En bref
- Le permis avait été invalidé après 14 excès de vitesse
- La justice a annulé trois retraits de points
- Le défaut portait sur la preuve de notification
En matière de droit routier, tout ne se joue pas au moment du flash. Il y a aussi l’après, c’est-à-dire la procédure. Et c’est précisément ce qui a permis à une automobiliste de récupérer son permis, alors même que ses excès de vitesse n’étaient pas vraiment contestés.
Quand la procédure fait basculer un dossier
Le tribunal administratif de Versailles a annulé l’invalidation du permis d’une conductrice qui avait accumulé les retraits de points. Les juges ont estimé que, pour trois infractions, l’administration n’apportait pas la preuve qu’elle avait bien transmis les informations légales obligatoires liées au retrait de points.

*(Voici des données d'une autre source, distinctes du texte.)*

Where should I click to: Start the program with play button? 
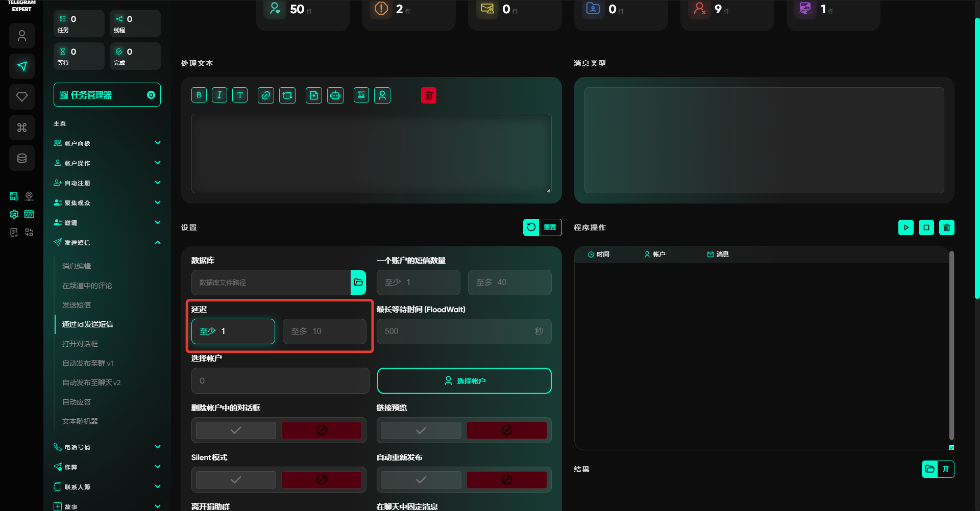click(905, 227)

Concrètement, le ministère public a produit de simples formulaires vierges. Trop léger. Pour le tribunal, cela ne suffisait pas à démontrer que l’automobiliste avait effectivement reçu des avis de contravention conformes. Résultat, ces trois retraits de points ont été annulés, et avec eux l’invalidation du permis, sous réserve qu’aucune autre infraction n’ait entre-temps diminué son solde.
Quatorze flashs, puis un permis invalidé
Le dossier remonte à la période 2020-2023. Durant ces trois années, la conductrice a été flashée à 14 reprises par des radars automatiques pour des excès de vitesse.

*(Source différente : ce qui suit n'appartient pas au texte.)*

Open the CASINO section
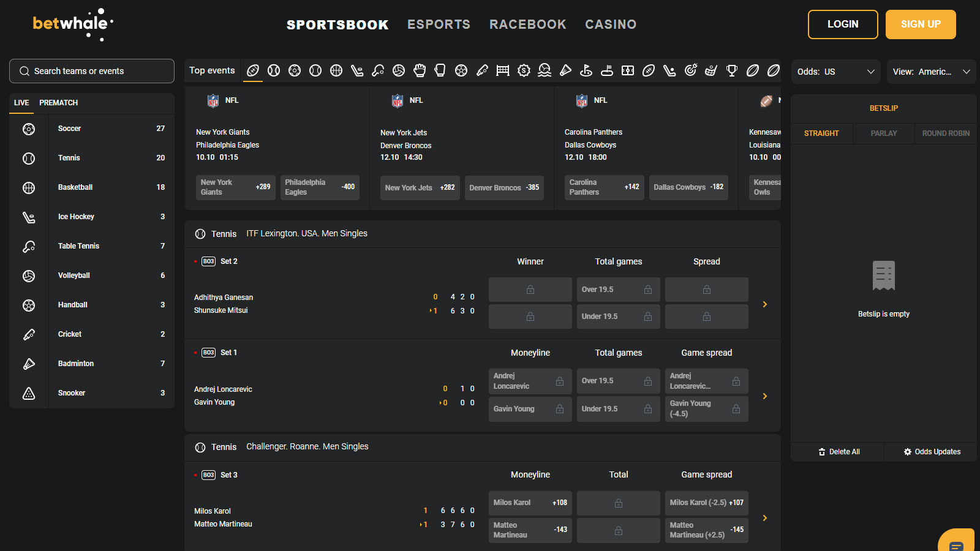This screenshot has width=980, height=551. pyautogui.click(x=610, y=24)
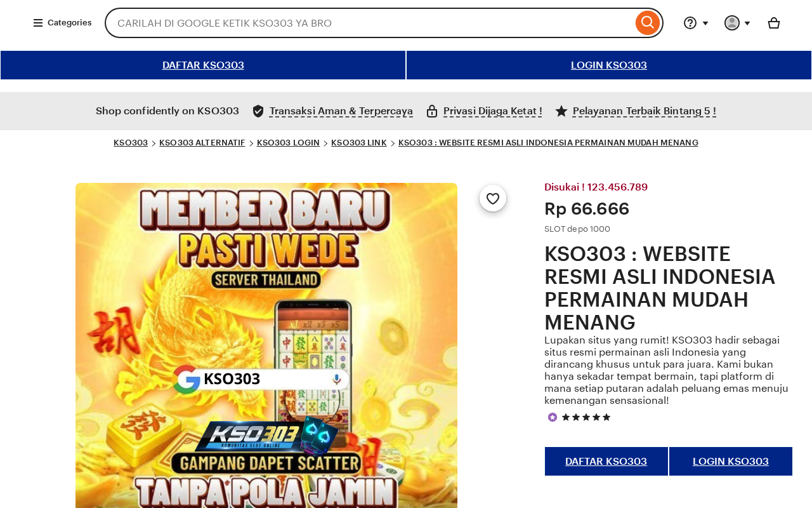Click the DAFTAR KSO303 button below rating
The image size is (812, 508).
606,462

Au fil des verbalisations, son capital a fondu jusqu’à atteindre zéro point, malgré une récupération partielle de deux points au passage. À partir de là, la suite était classique, son permis a été invalidé, comme le prévoit le Code de la route. Ce cas rappelle quand même qu’une série de petites infractions peut finir par produire le même effet qu’un gros dérapage.
Pourquoi cette décision ne vaut pas pour tout le monde
Il ne faut pas y voir un raccourci vers l’annulation de toutes les amendes radar. La décision repose sur un point très précis, l’incapacité de l’administration à prouver le respect de ses obligations d’information.

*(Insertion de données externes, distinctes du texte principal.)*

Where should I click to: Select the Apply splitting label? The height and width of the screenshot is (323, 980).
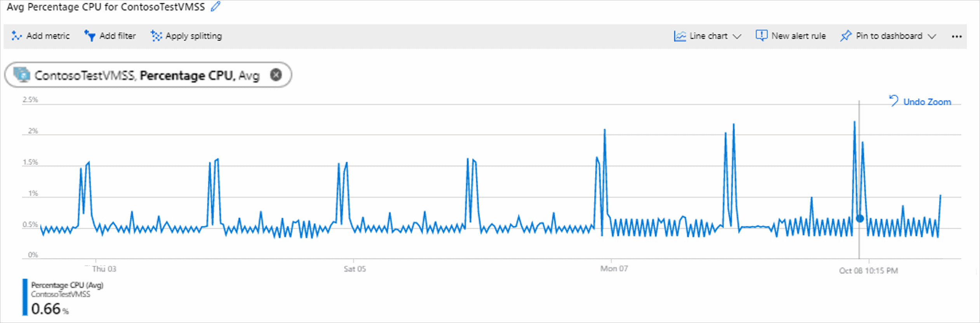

Chaque affaire est examinée selon ses pièces et ses circonstances. En gros, ce qui a fonctionné ici ne devient pas une solution automatique pour tous les conducteurs. Le juge n’a pas dit que les infractions n’existaient pas, il a dit que la machine administrative devait, elle aussi, respecter les règles.
Ce qu’un automobiliste peut contester, et comment
Un conducteur qui veut contester une contravention doit agir dans les délais prévus. En principe, il ne doit pas avoir réglé l’amende forfaitaire. Le recours peut se faire en ligne ou par courrier auprès de l’autorité compétente.
Plusieurs motifs peuvent être avancés, une erreur sur le véhicule, une mauvaise identification du conducteur, ou encore un vice de procédure. Mieux vaut aussi conserver tous les documents liés à la verbalisation. C’est moins spectaculaire qu’un passage au tribunal, mais c’est souvent là que se joue la solidité d’un dossier.
Au-delà de ce cas relayé par Capital, l’enjeu est simple. Les conducteurs doivent respecter la route, et l’administration, ses propres règles. C’est ce point d’équilibre que la justice administrative vient rappeler, avec des effets très concrets sur le permis de conduire.